**Set exercise**
Convert the lines of the listing below, starting at the line containing "Where should I click to: Select the Punjab" and ending at the line containing "Click the key", into a numbered list without any blank lines.

**Records to process**
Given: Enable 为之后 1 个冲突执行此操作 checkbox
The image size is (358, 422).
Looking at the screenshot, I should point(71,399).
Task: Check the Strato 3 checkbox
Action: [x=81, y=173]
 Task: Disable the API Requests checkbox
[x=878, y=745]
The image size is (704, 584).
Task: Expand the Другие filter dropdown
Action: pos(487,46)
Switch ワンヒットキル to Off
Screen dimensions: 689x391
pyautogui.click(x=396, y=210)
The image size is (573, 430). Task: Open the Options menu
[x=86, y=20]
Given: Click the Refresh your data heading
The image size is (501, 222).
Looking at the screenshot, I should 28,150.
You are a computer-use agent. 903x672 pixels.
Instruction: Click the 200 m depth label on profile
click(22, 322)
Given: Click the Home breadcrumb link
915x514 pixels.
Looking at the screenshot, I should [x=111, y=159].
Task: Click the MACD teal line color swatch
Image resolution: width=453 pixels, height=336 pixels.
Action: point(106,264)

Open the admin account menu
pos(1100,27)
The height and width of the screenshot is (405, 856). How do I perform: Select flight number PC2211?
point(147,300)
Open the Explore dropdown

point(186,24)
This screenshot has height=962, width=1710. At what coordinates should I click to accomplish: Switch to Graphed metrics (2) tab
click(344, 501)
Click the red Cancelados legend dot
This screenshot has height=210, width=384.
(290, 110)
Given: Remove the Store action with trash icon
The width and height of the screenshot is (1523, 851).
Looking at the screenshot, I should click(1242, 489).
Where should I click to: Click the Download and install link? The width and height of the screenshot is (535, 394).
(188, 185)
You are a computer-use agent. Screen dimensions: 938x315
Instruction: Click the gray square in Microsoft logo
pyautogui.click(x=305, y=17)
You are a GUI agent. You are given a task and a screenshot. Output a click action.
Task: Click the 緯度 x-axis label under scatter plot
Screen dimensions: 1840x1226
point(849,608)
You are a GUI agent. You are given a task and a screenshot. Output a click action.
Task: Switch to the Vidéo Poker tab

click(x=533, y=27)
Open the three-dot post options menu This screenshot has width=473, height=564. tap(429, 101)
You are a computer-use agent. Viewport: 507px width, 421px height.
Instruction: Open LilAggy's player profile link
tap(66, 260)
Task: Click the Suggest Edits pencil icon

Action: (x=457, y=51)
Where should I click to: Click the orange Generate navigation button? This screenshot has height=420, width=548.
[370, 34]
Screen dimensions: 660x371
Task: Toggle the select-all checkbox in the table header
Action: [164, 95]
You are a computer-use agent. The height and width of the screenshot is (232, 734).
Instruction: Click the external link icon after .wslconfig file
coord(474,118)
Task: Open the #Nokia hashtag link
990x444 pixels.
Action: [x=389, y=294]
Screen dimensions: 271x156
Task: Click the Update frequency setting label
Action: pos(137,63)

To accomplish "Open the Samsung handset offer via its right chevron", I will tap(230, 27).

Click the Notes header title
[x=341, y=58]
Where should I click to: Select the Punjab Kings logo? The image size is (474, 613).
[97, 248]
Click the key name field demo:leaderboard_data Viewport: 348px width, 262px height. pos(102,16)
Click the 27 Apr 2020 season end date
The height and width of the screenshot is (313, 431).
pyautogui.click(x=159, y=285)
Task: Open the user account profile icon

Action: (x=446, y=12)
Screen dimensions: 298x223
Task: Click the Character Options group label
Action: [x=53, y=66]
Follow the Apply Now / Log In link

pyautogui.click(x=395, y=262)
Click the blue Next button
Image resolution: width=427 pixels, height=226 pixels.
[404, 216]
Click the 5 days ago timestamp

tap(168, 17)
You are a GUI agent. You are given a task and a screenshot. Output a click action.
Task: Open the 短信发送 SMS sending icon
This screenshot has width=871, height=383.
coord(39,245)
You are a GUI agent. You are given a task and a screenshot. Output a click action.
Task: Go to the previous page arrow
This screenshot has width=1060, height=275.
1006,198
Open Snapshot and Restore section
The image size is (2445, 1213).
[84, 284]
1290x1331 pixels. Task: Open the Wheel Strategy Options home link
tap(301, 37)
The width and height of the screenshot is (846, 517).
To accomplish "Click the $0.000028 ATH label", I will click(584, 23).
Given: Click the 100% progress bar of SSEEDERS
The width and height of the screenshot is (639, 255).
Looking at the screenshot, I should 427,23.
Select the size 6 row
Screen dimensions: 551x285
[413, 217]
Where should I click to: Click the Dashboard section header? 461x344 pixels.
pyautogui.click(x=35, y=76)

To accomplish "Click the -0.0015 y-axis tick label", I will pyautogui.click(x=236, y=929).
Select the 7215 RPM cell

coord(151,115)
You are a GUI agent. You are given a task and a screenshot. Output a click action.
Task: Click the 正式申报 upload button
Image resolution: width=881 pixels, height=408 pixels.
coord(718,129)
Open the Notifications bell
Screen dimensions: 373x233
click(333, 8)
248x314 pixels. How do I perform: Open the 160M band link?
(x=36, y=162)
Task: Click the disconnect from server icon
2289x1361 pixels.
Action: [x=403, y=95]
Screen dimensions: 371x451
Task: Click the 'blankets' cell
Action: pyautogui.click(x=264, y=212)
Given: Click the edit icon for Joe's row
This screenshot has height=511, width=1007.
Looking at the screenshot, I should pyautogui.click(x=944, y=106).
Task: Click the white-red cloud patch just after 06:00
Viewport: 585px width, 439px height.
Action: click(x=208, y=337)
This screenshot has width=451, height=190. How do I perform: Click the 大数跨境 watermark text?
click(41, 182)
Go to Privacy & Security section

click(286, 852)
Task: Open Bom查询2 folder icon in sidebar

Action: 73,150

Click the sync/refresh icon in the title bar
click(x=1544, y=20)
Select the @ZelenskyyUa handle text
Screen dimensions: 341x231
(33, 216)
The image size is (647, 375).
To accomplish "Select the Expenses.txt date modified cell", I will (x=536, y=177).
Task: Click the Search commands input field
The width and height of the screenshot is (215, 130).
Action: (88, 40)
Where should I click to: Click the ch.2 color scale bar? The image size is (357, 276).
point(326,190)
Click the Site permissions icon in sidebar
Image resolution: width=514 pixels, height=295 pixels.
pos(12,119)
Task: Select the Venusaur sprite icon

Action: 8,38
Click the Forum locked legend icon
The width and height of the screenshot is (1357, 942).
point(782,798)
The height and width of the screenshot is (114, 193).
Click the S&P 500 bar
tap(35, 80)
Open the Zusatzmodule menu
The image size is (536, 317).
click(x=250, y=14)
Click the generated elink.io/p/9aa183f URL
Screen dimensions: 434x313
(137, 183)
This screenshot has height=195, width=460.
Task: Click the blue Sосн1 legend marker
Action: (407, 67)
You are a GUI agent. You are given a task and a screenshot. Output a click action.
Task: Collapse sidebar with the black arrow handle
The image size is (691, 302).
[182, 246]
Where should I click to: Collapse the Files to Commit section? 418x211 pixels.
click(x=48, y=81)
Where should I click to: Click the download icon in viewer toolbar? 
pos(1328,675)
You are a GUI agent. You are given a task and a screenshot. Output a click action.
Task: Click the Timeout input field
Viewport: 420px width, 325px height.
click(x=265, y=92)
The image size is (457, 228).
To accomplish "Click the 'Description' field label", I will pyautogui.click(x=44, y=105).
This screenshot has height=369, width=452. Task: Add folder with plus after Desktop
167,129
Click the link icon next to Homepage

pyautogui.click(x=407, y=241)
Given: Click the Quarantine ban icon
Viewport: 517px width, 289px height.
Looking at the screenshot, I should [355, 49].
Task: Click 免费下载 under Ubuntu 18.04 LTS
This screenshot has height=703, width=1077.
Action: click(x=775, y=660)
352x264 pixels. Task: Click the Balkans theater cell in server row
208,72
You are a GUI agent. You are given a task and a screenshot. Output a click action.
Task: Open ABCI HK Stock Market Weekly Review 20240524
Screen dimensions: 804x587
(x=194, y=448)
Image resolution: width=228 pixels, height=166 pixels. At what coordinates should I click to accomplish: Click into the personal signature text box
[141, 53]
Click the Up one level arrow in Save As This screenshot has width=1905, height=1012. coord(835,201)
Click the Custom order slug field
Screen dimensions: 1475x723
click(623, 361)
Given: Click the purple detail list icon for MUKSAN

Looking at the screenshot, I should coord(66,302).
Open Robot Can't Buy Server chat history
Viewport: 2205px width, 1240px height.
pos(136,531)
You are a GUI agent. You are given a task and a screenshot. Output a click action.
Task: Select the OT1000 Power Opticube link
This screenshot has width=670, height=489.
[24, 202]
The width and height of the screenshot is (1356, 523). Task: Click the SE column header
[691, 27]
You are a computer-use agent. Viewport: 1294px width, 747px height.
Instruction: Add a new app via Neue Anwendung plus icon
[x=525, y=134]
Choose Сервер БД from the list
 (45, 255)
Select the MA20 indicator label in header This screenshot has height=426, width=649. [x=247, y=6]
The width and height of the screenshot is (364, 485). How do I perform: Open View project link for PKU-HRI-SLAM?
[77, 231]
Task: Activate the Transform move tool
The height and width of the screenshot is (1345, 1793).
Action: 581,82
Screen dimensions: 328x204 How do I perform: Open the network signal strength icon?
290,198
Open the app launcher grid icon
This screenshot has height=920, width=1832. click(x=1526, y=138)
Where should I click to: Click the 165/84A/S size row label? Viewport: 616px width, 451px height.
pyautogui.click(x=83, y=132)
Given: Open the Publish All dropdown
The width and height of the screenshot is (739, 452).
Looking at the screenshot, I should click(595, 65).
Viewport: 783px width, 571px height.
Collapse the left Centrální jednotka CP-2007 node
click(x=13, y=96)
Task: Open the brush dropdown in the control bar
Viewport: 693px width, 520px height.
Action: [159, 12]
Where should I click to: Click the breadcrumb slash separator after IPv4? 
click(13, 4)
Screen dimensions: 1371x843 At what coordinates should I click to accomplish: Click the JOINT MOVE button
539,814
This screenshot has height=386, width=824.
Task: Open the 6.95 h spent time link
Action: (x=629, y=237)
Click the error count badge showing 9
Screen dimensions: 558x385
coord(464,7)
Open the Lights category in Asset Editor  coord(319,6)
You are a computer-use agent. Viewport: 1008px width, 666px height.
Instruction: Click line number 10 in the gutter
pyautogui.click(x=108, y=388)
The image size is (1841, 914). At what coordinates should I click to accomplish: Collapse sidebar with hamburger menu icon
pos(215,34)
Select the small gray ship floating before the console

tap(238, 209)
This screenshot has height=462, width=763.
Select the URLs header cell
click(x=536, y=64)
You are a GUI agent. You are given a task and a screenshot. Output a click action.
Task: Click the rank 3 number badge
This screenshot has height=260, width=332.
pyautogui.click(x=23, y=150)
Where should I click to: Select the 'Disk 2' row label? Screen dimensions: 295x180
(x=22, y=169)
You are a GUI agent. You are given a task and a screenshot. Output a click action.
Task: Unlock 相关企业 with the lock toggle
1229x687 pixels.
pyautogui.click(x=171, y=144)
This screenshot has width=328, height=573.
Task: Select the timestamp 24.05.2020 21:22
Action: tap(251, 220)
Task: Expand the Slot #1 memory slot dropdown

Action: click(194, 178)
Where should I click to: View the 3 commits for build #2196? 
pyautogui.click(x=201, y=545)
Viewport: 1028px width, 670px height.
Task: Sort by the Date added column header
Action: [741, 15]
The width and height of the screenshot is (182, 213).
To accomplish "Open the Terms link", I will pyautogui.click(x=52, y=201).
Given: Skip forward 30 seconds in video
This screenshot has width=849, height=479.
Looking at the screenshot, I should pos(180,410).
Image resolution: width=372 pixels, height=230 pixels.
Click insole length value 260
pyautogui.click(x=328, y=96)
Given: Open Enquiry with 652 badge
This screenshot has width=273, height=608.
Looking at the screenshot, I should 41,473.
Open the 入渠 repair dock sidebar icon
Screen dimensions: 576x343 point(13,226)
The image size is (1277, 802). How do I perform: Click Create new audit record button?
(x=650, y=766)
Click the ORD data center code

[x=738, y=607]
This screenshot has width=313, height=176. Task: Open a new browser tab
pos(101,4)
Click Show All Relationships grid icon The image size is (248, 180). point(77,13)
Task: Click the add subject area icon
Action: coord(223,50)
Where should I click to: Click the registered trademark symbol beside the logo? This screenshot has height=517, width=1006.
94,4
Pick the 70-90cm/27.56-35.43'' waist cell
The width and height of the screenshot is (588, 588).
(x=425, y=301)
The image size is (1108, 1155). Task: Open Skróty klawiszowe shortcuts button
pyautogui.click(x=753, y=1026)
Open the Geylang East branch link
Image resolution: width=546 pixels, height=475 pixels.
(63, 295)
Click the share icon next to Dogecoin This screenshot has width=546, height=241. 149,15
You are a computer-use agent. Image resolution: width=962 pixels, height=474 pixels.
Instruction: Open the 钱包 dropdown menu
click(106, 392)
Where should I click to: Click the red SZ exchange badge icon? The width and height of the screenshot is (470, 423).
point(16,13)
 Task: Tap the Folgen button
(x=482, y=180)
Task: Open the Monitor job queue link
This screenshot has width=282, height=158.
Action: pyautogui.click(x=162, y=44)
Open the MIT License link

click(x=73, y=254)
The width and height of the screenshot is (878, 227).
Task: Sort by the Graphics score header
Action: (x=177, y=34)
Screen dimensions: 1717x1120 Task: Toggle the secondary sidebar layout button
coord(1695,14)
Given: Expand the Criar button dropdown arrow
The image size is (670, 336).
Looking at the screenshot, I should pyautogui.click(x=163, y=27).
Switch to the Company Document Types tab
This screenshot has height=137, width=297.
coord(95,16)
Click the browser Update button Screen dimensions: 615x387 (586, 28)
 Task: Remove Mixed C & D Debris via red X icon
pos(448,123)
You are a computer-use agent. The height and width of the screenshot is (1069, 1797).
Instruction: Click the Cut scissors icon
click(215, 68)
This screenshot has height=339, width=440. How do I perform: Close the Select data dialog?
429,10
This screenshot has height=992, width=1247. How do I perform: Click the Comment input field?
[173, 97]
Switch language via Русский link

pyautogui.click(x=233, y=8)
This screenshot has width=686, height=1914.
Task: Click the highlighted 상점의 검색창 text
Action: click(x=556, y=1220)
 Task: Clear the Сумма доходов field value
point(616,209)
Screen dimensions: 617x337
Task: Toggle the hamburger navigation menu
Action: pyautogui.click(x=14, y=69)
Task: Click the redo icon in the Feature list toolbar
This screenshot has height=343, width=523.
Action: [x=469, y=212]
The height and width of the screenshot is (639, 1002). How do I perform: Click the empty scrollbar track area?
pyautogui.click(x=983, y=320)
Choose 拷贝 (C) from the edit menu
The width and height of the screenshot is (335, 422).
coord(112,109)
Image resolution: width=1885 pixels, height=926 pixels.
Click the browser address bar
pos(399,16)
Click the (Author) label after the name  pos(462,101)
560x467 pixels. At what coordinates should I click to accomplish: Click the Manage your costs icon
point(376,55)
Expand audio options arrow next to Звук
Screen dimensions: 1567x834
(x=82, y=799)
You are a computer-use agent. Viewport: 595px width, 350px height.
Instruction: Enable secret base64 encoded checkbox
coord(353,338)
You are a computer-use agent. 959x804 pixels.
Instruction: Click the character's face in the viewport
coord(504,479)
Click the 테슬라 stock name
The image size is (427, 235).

**Exercise answer**
1. Where should I click to: Select the Punjab Kings logo? The image size is (474, 613).
2. [97, 248]
3. Click the key name field demo:leaderboard_data Viewport: 348px width, 262px height. pos(102,16)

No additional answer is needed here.